▶ **Task prompt**
Each record below must be reproduced exactly as it reads, with its images omitted.

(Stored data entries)
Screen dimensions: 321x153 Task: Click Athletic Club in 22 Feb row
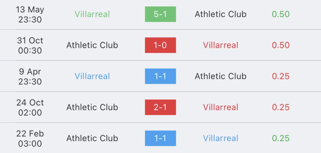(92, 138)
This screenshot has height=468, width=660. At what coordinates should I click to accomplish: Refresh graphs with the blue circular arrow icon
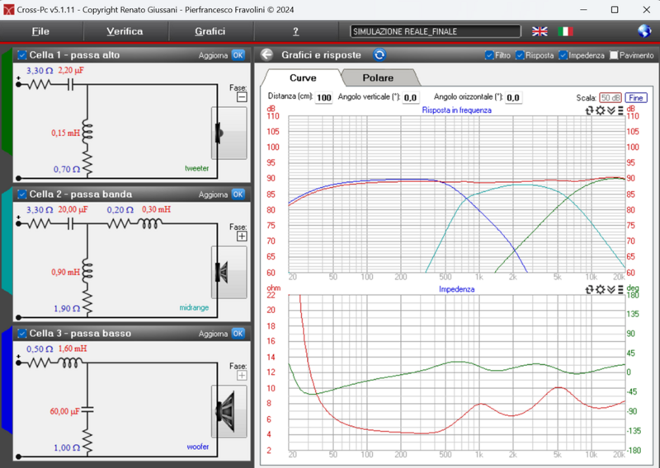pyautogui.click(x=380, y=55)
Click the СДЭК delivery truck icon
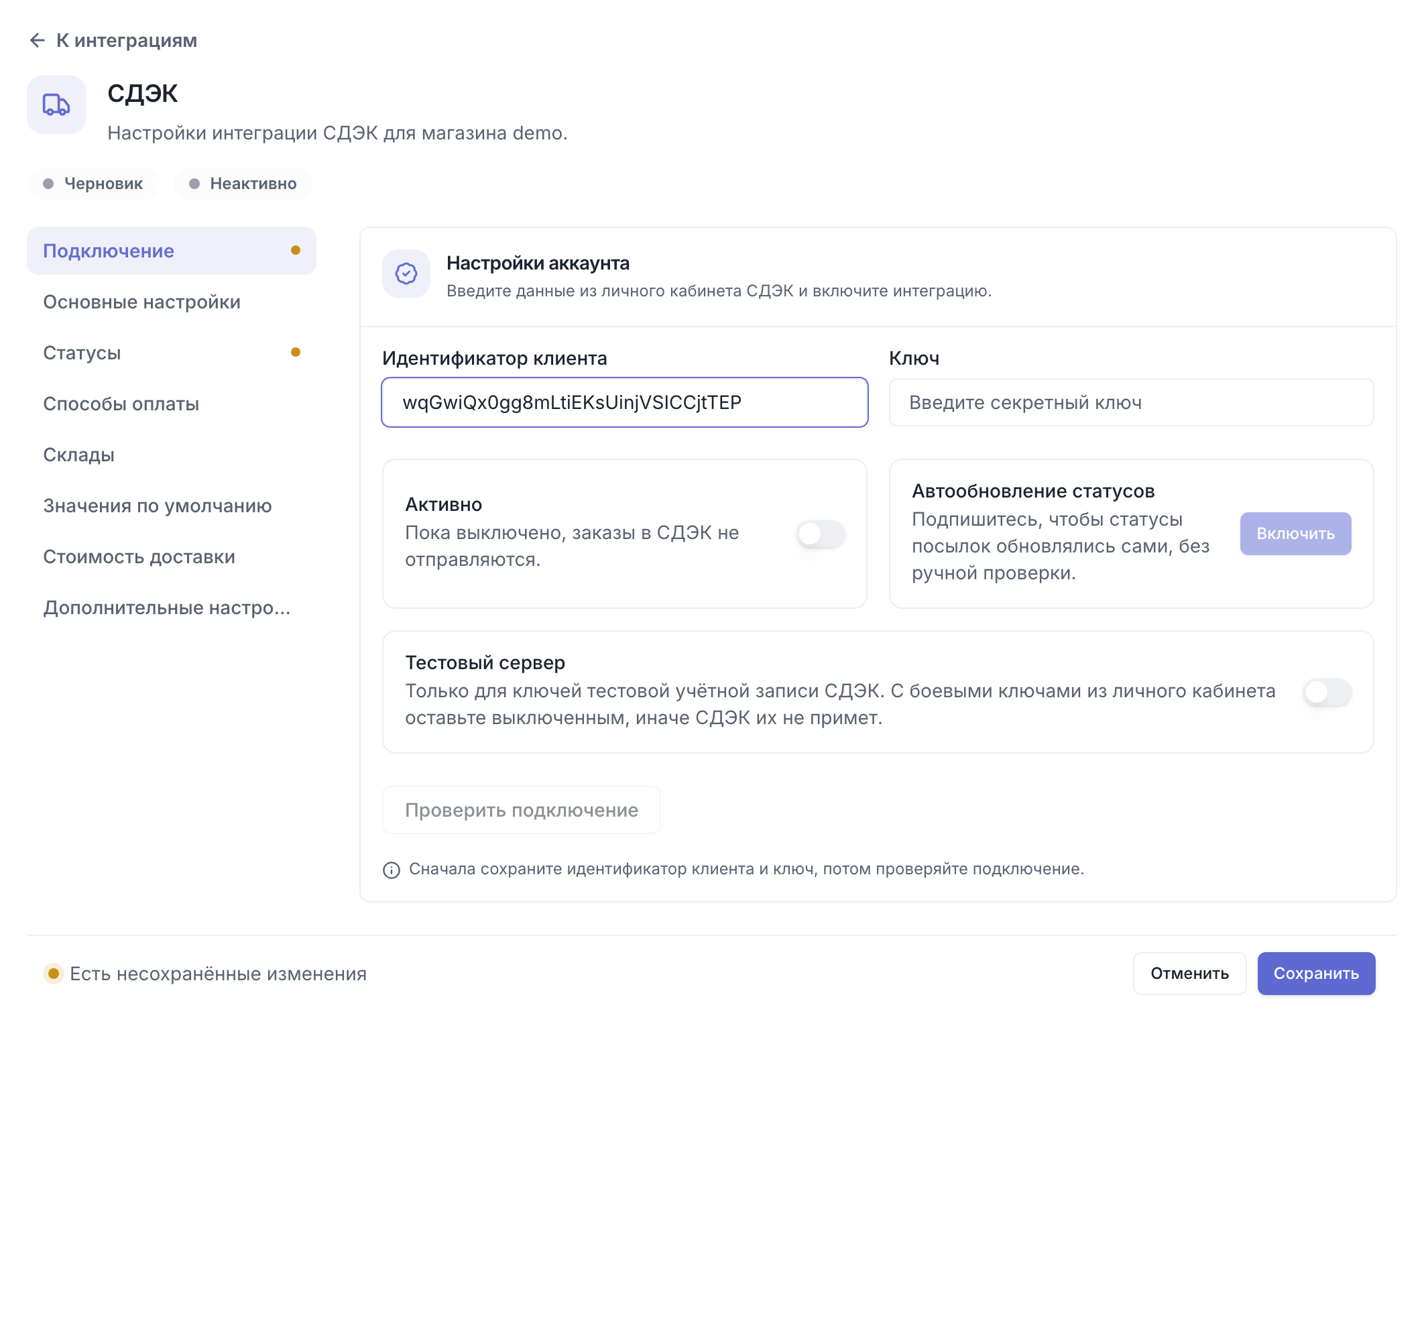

▶ **Solved exercise**
Screen dimensions: 321x153 Task: Click Athletic Club in 22 Feb row
(92, 138)
This screenshot has height=468, width=660. At what coordinates should I click to accomplish: Refresh graphs with the blue circular arrow icon
pyautogui.click(x=380, y=55)
Click the СДЭК delivery truck icon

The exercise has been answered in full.